There will be a second volume where he will tell his time in politics. He held the Ministry of Culture in the government of Ollanta Humala for six months. He does not regret having taken on that challenge, although he is disappointed in Humala. “He had a wonderful speech and it ended in nothing.
—And what does it mean to be inside that monster that is politics?

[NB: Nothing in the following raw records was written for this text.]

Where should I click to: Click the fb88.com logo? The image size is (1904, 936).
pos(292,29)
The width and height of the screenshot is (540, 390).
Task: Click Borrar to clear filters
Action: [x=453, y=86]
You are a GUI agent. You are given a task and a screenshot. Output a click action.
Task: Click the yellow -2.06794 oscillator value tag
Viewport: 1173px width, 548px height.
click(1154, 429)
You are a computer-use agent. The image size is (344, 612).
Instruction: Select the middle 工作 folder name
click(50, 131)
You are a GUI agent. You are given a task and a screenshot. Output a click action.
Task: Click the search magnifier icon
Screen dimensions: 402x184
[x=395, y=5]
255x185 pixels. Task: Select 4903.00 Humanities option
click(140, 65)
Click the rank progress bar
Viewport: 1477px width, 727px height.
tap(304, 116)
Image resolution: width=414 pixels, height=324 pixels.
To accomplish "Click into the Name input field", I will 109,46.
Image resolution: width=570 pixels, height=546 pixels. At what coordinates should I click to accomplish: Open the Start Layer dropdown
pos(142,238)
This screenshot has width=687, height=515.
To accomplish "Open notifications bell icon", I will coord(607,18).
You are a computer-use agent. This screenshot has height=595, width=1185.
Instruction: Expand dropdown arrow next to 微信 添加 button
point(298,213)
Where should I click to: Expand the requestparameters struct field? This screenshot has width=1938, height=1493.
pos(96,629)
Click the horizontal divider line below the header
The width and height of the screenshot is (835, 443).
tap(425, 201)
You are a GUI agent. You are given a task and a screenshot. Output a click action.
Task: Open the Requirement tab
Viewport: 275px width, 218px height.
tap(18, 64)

“Wow, it’s terrible. I was very damaged. My prestige as a singer was very good, but then you convince yourself and say yourself, suddenly I can contribute something, especially for the artists. An amendment to the Artist’s Law had to be made. Until the last day that I left the ministry, we fought for it. Very important people were on that commission, artists like Mr. Luna Victoria, Elvira de la Puente, Nora de Izcue, Coco Chiarella, Imagine, that group of people meeting and working with the legal department of the ministry. Kiri Escobar too, on the part of the musicians. That desire to want to do things well. I, the truth, took charge to serve, not to serve myself, as happens with many politicians.
—It is a utopia to have hopes in these times. How does it stay so vital? What is the secret?
—I think it’s the music, the work, because I’m not just singing or doing dance. I am also working in the area where I live, in Cañete. There we have a cultural center, a school. There are young people from that school who are already accompanying me, already professionals, on stage. After the Hay Festival, we go to Mexico to sing.
“Anything you’d like to add?”
—I dream of a country that does not discriminate against people. The mixture that we are is a treasure.